Officials at crypto exchanges said the situation had turned messy after the banks stopped offering transactional facilities.

The banks have their own concerns with crypto trades: they cannot fully vouch for the identity of the real investor behind the trade and guarantee that it isn’t furthering a money laundering racket using unaccounted cash.

Banks have been worried by the risks that these transactions involve and the consequences that would follow if federal investigating agencies later uncover fraudulent transactions.

“Every exchange in India has signed up to only allow Indian rupee transactions through banking channels. Before the RBI came up with a circular in April 2018, there were a few banks that had withdrawn their support quoting the risk profile of the exchanges. But there were others that provided the services and, hence, it was not a problem. Then the RBI circular to banks had to be fought out at Supreme Court till March 2020. Some of the banks started supporting the industry instantly but not every bank has done so,” said Sathvik Vishwanath, CEO at Unocoin.

“Industry players have created their own self-regulatory system and ensured that every INR transaction is bank transfer based. But we still haven’t got the support from the financial institutions. The industry’s voice is not being heard,” added Vishwanath.

“The whole crypto community right now is trying to get more clarity on the situation. Crypto currencies have become a global phenomenon. It doesn’t make sense for us to delay its adoption in India,” said Bitex founder and CEO, Monark Modi.

WazirX CEO Nishal Shetty voiced his views on Twitter. “What do JP Morgan, Paypal, Square, Robinhood, MasterCard, Visa have in common? They’re fiat financial products that are going long on crypto.
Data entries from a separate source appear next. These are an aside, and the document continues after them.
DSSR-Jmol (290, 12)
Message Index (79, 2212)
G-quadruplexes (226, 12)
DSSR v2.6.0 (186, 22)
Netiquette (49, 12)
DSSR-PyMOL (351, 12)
Unfortunately, Indian financial companies have no crypto domain knowledge. Don’t ignore crypto innovation!” he said.

Zebpay and Coin DCX officials were not available for a comment.

Meanwhile, the crypto exchanges have started to scout for alternative payment platforms to keep business buzzing. These include peer-to-peer transfers  where buyers and sellers can directly deal with each other, using existing funds in the crypto wallets to make fresh purchases, and liquidating a part of the holdings to carry out further trades.